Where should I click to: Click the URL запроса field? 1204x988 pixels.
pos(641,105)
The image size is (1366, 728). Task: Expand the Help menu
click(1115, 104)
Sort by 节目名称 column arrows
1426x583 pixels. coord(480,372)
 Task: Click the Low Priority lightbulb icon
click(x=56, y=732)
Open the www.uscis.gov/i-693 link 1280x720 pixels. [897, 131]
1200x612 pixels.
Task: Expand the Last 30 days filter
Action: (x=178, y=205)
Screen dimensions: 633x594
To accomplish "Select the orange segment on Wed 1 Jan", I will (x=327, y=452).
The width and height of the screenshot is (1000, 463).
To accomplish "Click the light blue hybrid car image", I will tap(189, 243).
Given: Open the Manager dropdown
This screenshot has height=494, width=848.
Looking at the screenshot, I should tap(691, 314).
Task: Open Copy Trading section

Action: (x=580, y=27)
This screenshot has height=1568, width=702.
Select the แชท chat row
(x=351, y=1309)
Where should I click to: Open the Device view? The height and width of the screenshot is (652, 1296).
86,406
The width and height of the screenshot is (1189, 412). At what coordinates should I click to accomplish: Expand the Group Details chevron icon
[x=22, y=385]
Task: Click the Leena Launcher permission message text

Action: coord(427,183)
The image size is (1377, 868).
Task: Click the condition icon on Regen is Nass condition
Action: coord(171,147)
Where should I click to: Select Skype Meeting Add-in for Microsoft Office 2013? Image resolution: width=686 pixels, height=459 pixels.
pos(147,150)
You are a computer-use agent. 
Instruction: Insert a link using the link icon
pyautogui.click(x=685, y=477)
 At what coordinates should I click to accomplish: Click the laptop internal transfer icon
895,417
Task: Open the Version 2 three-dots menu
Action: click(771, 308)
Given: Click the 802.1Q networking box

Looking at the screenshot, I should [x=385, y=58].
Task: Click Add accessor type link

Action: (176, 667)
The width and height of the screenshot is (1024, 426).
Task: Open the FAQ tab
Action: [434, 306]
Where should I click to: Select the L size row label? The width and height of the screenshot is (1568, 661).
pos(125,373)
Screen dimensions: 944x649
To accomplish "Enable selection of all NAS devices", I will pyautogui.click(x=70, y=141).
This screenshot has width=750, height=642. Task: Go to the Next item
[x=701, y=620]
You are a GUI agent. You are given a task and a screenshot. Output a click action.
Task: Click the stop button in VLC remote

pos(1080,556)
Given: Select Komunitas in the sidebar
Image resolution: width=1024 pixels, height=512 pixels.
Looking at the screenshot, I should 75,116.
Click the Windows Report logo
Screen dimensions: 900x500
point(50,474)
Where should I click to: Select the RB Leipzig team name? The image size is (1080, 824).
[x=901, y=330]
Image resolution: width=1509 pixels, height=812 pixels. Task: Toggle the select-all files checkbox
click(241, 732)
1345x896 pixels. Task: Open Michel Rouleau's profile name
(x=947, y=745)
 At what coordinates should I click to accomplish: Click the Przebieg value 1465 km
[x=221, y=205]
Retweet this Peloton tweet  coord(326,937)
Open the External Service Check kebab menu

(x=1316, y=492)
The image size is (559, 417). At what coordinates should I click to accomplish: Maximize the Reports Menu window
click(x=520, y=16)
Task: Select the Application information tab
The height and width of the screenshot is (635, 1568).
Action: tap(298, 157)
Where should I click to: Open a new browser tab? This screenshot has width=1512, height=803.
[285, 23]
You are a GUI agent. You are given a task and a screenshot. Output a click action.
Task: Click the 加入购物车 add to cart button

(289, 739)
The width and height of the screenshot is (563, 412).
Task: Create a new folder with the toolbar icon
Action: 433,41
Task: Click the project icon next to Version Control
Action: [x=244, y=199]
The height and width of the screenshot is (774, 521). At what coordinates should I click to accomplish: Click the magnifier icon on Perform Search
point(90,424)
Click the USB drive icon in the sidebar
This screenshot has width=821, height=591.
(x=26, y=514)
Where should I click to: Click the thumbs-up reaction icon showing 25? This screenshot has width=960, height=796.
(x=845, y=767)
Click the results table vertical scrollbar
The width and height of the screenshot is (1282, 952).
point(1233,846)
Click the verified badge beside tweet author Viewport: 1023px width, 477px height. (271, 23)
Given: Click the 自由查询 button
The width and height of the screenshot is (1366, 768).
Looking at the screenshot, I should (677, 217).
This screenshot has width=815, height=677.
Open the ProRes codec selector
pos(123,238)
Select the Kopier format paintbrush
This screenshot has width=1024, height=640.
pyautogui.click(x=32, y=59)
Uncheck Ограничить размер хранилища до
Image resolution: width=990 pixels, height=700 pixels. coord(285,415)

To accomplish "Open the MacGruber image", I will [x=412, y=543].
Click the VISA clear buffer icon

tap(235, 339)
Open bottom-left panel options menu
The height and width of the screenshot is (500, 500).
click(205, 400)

···

-- Required work --
Exact reproduction of the entire listing is required.

-- Problem solution --
Where should I click to: Click the URL запроса field? 1204x988 pixels.
pos(641,105)
The image size is (1366, 728). Task: Expand the Help menu
click(1115, 104)
Sort by 节目名称 column arrows
1426x583 pixels. coord(480,372)
 Task: Click the Low Priority lightbulb icon
click(x=56, y=732)
Open the www.uscis.gov/i-693 link 1280x720 pixels. [897, 131]
1200x612 pixels.
Task: Expand the Last 30 days filter
Action: (x=178, y=205)
Screen dimensions: 633x594
To accomplish "Select the orange segment on Wed 1 Jan", I will (x=327, y=452).
The width and height of the screenshot is (1000, 463).
To accomplish "Click the light blue hybrid car image", I will tap(189, 243).
Given: Open the Manager dropdown
This screenshot has height=494, width=848.
Looking at the screenshot, I should tap(691, 314).
Task: Open Copy Trading section

Action: (x=580, y=27)
This screenshot has height=1568, width=702.
Select the แชท chat row
(x=351, y=1309)
Where should I click to: Open the Device view? The height and width of the screenshot is (652, 1296).
86,406
The width and height of the screenshot is (1189, 412). At what coordinates should I click to accomplish: Expand the Group Details chevron icon
[x=22, y=385]
Task: Click the Leena Launcher permission message text

Action: coord(427,183)
The image size is (1377, 868).
Task: Click the condition icon on Regen is Nass condition
Action: coord(171,147)
Where should I click to: Select Skype Meeting Add-in for Microsoft Office 2013? Image resolution: width=686 pixels, height=459 pixels.
pos(147,150)
You are a computer-use agent. 
Instruction: Insert a link using the link icon
pyautogui.click(x=685, y=477)
 At what coordinates should I click to accomplish: Click the laptop internal transfer icon
895,417
Task: Open the Version 2 three-dots menu
Action: click(771, 308)
Given: Click the 802.1Q networking box

Looking at the screenshot, I should [x=385, y=58].
Task: Click Add accessor type link

Action: (176, 667)
The width and height of the screenshot is (1024, 426).
Task: Open the FAQ tab
Action: [434, 306]
Where should I click to: Select the L size row label? The width and height of the screenshot is (1568, 661).
pos(125,373)
Screen dimensions: 944x649
To accomplish "Enable selection of all NAS devices", I will pyautogui.click(x=70, y=141).
This screenshot has width=750, height=642. Task: Go to the Next item
[x=701, y=620]
You are a GUI agent. You are given a task and a screenshot. Output a click action.
Task: Click the stop button in VLC remote

pos(1080,556)
Given: Select Komunitas in the sidebar
Image resolution: width=1024 pixels, height=512 pixels.
Looking at the screenshot, I should 75,116.
Click the Windows Report logo
Screen dimensions: 900x500
point(50,474)
Where should I click to: Select the RB Leipzig team name? The image size is (1080, 824).
[x=901, y=330]
Image resolution: width=1509 pixels, height=812 pixels. Task: Toggle the select-all files checkbox
click(241, 732)
1345x896 pixels. Task: Open Michel Rouleau's profile name
(x=947, y=745)
 At what coordinates should I click to accomplish: Click the Przebieg value 1465 km
[x=221, y=205]
Retweet this Peloton tweet  coord(326,937)
Open the External Service Check kebab menu

(x=1316, y=492)
The image size is (559, 417). At what coordinates should I click to accomplish: Maximize the Reports Menu window
click(x=520, y=16)
Task: Select the Application information tab
The height and width of the screenshot is (635, 1568).
Action: tap(298, 157)
Where should I click to: Open a new browser tab? This screenshot has width=1512, height=803.
[285, 23]
You are a GUI agent. You are given a task and a screenshot. Output a click action.
Task: Click the 加入购物车 add to cart button

(289, 739)
The width and height of the screenshot is (563, 412).
Task: Create a new folder with the toolbar icon
Action: 433,41
Task: Click the project icon next to Version Control
Action: [x=244, y=199]
The height and width of the screenshot is (774, 521). At what coordinates should I click to accomplish: Click the magnifier icon on Perform Search
point(90,424)
Click the USB drive icon in the sidebar
This screenshot has width=821, height=591.
(x=26, y=514)
Where should I click to: Click the thumbs-up reaction icon showing 25? This screenshot has width=960, height=796.
(x=845, y=767)
Click the results table vertical scrollbar
The width and height of the screenshot is (1282, 952).
point(1233,846)
Click the verified badge beside tweet author Viewport: 1023px width, 477px height. (271, 23)
Given: Click the 自由查询 button
The width and height of the screenshot is (1366, 768).
Looking at the screenshot, I should (677, 217).
This screenshot has width=815, height=677.
Open the ProRes codec selector
pos(123,238)
Select the Kopier format paintbrush
This screenshot has width=1024, height=640.
pyautogui.click(x=32, y=59)
Uncheck Ограничить размер хранилища до
Image resolution: width=990 pixels, height=700 pixels. coord(285,415)

To accomplish "Open the MacGruber image", I will [x=412, y=543].
Click the VISA clear buffer icon

tap(235, 339)
Open bottom-left panel options menu
The height and width of the screenshot is (500, 500).
click(205, 400)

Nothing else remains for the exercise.